DATA SHOWN
== == ==

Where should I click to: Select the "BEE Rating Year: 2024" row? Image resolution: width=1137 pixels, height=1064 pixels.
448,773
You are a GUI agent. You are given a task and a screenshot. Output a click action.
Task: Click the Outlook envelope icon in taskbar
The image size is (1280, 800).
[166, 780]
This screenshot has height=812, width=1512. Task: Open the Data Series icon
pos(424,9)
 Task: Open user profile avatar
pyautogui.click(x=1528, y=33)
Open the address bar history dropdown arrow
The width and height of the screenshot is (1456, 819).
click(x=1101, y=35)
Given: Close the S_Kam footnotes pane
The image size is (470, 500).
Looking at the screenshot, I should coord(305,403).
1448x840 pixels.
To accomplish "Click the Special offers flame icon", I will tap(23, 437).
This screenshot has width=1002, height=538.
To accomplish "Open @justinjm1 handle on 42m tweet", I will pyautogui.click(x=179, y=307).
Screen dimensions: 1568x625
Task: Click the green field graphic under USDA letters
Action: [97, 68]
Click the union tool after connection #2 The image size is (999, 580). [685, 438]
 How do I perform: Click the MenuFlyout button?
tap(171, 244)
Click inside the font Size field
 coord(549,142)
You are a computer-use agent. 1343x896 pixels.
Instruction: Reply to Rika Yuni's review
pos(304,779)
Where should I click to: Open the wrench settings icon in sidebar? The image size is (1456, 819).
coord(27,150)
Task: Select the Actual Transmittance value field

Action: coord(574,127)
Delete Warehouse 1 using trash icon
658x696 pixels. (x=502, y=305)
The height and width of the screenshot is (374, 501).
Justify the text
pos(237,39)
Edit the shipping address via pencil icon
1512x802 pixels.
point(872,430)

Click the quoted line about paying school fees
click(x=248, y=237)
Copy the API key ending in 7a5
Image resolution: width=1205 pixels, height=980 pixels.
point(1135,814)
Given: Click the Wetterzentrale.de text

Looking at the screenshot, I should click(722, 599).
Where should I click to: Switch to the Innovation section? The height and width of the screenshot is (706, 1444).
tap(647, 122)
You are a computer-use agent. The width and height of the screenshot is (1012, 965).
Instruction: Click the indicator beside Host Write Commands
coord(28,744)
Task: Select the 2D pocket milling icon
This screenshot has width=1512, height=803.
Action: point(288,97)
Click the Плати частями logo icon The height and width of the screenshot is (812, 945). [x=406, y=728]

== == ==

EXERCISE GOAL
Write out a word-for-word copy of every entry above.

SOLVED PROBLEM
Where should I click to: Select the "BEE Rating Year: 2024" row? Image resolution: width=1137 pixels, height=1064 pixels.
448,773
You are a GUI agent. You are given a task and a screenshot. Output a click action.
Task: Click the Outlook envelope icon in taskbar
The image size is (1280, 800).
[166, 780]
This screenshot has height=812, width=1512. Task: Open the Data Series icon
pos(424,9)
 Task: Open user profile avatar
pyautogui.click(x=1528, y=33)
Open the address bar history dropdown arrow
The width and height of the screenshot is (1456, 819).
click(x=1101, y=35)
Given: Close the S_Kam footnotes pane
The image size is (470, 500).
Looking at the screenshot, I should coord(305,403).
1448x840 pixels.
To accomplish "Click the Special offers flame icon", I will tap(23, 437).
This screenshot has width=1002, height=538.
To accomplish "Open @justinjm1 handle on 42m tweet", I will pyautogui.click(x=179, y=307).
Screen dimensions: 1568x625
Task: Click the green field graphic under USDA letters
Action: [97, 68]
Click the union tool after connection #2 The image size is (999, 580). [685, 438]
 How do I perform: Click the MenuFlyout button?
tap(171, 244)
Click inside the font Size field
 coord(549,142)
You are a computer-use agent. 1343x896 pixels.
Instruction: Reply to Rika Yuni's review
pos(304,779)
Where should I click to: Open the wrench settings icon in sidebar? The image size is (1456, 819).
coord(27,150)
Task: Select the Actual Transmittance value field

Action: coord(574,127)
Delete Warehouse 1 using trash icon
658x696 pixels. (x=502, y=305)
The height and width of the screenshot is (374, 501).
Justify the text
pos(237,39)
Edit the shipping address via pencil icon
1512x802 pixels.
point(872,430)

Click the quoted line about paying school fees
click(x=248, y=237)
Copy the API key ending in 7a5
Image resolution: width=1205 pixels, height=980 pixels.
point(1135,814)
Given: Click the Wetterzentrale.de text

Looking at the screenshot, I should click(722, 599).
Where should I click to: Switch to the Innovation section? The height and width of the screenshot is (706, 1444).
tap(647, 122)
You are a computer-use agent. The width and height of the screenshot is (1012, 965).
Instruction: Click the indicator beside Host Write Commands
coord(28,744)
Task: Select the 2D pocket milling icon
This screenshot has width=1512, height=803.
Action: point(288,97)
Click the Плати частями logo icon The height and width of the screenshot is (812, 945). [x=406, y=728]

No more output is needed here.